(Adds details, background)
By Sarah Young
LONDON, April 7 (Reuters) - Global airlines warned that 25
million jobs across the world could be at risk from the
coronavirus travel downturn and the industry's representative
body said airline finances were so fragile they could not afford
to refund customers.
The International Air Transport Association (IATA) has held
a series of weekly news conferences, issuing increasingly
desperate messages about the state of airline industry, and
urging governments to help carriers.
In its latest warning, IATA whose members include the likes
of Lufthansa and British Airways parent IAG
said global air travel slumped by 70% at the beginning of the
second quarter, and its Director General Alexandre De Juniac
said airlines could not afford to issue refunds. He said
customers should accept vouchers.
"The key element for us is to avoid running out of cash so
refunding the cancelled ticket for us is almost unbearable
financially speaking," De Juniac told reporters on Tuesday.

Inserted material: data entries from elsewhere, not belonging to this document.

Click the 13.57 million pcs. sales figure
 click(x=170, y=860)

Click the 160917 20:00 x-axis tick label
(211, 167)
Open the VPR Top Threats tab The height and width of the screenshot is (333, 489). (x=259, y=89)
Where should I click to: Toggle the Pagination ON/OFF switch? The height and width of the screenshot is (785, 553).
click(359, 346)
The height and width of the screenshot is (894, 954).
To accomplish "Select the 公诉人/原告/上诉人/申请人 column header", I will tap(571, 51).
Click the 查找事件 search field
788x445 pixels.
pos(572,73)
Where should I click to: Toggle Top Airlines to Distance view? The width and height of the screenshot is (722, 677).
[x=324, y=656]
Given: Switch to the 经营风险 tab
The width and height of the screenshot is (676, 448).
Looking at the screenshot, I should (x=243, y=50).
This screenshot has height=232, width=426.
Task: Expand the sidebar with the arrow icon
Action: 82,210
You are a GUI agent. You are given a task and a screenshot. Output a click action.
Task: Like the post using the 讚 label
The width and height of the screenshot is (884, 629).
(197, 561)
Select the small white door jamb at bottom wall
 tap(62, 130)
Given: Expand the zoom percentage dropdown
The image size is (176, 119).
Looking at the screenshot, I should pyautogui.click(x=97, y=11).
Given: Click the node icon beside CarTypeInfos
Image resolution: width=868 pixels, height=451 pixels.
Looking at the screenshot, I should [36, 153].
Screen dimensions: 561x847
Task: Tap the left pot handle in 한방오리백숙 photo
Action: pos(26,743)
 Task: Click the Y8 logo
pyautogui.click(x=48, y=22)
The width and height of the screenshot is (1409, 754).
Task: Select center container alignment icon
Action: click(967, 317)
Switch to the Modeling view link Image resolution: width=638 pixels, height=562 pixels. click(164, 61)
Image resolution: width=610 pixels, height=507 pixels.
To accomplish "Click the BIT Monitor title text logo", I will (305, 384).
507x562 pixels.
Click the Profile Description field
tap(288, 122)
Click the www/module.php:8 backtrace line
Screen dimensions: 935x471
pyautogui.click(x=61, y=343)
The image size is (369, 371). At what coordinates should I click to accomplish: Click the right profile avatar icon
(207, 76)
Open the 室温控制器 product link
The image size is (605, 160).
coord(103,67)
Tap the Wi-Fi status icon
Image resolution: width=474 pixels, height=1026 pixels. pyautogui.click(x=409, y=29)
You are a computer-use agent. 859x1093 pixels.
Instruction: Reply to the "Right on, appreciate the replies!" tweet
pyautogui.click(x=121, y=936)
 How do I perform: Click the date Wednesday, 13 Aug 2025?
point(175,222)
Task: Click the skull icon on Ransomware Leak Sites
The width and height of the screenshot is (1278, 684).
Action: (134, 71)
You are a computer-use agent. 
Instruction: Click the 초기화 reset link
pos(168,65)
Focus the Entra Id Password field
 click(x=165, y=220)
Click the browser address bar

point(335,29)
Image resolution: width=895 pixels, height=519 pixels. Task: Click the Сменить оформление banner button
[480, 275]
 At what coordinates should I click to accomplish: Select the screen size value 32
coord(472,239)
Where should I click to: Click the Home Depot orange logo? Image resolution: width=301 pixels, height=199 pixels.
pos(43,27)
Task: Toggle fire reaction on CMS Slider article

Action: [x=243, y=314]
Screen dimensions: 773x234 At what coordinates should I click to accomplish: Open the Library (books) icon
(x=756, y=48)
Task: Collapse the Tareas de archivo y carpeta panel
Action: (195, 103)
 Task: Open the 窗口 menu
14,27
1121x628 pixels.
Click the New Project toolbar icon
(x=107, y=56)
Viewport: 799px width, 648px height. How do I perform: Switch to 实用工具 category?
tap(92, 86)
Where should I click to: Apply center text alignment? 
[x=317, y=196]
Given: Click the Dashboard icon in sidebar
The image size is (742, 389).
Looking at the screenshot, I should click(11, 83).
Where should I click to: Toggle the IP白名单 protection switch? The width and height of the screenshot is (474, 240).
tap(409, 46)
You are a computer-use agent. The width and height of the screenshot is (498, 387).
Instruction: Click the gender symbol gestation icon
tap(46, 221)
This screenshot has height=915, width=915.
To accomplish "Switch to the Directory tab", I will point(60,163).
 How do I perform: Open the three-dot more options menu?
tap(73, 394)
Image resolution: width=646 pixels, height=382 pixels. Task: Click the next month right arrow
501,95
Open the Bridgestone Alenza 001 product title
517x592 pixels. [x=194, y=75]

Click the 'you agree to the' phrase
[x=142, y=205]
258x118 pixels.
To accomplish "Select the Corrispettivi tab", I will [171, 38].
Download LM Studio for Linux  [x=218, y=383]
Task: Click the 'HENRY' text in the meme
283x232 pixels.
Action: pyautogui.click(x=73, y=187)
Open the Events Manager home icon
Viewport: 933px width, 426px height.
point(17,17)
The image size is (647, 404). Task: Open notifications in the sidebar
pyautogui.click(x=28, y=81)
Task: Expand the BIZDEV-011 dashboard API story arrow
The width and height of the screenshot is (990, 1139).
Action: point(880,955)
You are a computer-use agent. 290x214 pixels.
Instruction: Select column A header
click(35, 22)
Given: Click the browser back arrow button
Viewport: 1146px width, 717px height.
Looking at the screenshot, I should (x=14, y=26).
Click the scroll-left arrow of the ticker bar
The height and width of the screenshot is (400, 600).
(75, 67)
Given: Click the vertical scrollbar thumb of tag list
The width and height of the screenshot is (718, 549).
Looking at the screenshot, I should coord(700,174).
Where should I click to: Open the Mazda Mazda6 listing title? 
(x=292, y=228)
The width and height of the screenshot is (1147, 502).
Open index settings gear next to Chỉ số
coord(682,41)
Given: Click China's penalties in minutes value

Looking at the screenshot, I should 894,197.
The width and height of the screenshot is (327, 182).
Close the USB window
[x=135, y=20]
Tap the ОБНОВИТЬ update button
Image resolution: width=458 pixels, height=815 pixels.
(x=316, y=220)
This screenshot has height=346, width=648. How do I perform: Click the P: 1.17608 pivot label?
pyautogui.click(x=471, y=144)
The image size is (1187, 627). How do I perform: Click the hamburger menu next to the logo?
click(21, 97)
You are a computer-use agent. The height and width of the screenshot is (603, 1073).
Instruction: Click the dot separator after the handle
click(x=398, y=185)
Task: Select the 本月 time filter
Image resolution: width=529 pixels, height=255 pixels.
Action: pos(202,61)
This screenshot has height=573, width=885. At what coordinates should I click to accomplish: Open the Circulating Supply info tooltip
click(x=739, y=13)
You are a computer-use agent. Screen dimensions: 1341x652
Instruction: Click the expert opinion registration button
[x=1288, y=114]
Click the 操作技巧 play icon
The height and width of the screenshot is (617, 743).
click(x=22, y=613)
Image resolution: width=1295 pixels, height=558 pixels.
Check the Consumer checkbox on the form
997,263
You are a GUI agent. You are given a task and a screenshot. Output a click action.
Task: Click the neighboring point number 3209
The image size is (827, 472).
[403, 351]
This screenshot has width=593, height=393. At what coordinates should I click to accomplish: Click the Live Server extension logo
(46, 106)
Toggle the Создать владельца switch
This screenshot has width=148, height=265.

IATA highlighted the loss of jobs and the impact on the
world economy if governments let airlines collapse.
Three months of severe travel restrictions plus lower
traffic over 2020 could put 25 million jobs at risk, IATA
warned, adding that about a third of 2.7 million direct jobs in
the airline sector had either been lost or were furloughed.
Airlines are burning through their cash reserves as they try
to stay afloat, IATA said, and providing refunds for cancelled
flights, as rules in many parts of the world such as EU261 in
the European Union, require them to do, was not possible.
Consumer groups are angry at airlines for ignoring those
rules and say hard-up passengers need the cash just as much as
the airlines.
IATA said about $35 billion of tickets were due for refund
at the end of the second quarter, and vouchers or a delayed
refund was all airlines could offer. IATA has approached
governments to ask them not to force airlines to provide cash
refunds.
But the U.S. Transportation Department has told airlines
they must refund tickets for flights that they cancel, or make a
significant schedule change that passengers do not accept,
following a rising number of consumer complaints and inquiries.
In the United States, a passenger filed a class-action
lawsuit on Monday against United Airlines for refusing to pay a
refund after his family’s flight was cancelled.
Separately on Tuesday, an environmental group called Stay
Grounded published an open letter signed by 250 environmental
groups and charities from across Europe calling on governments
to attach climate and labour conditions to any airline bailouts.
IATA has been asking governments for a reduction of charges
and taxes to help its members, which represent 82% of global air
traffic, survive, and for funds to help restart routes in
future.
It said on Tuesday that European countries had agreed to
defer air traffic control charges totalling some 1.1 billion
euros ($1.2 billion) from February to May.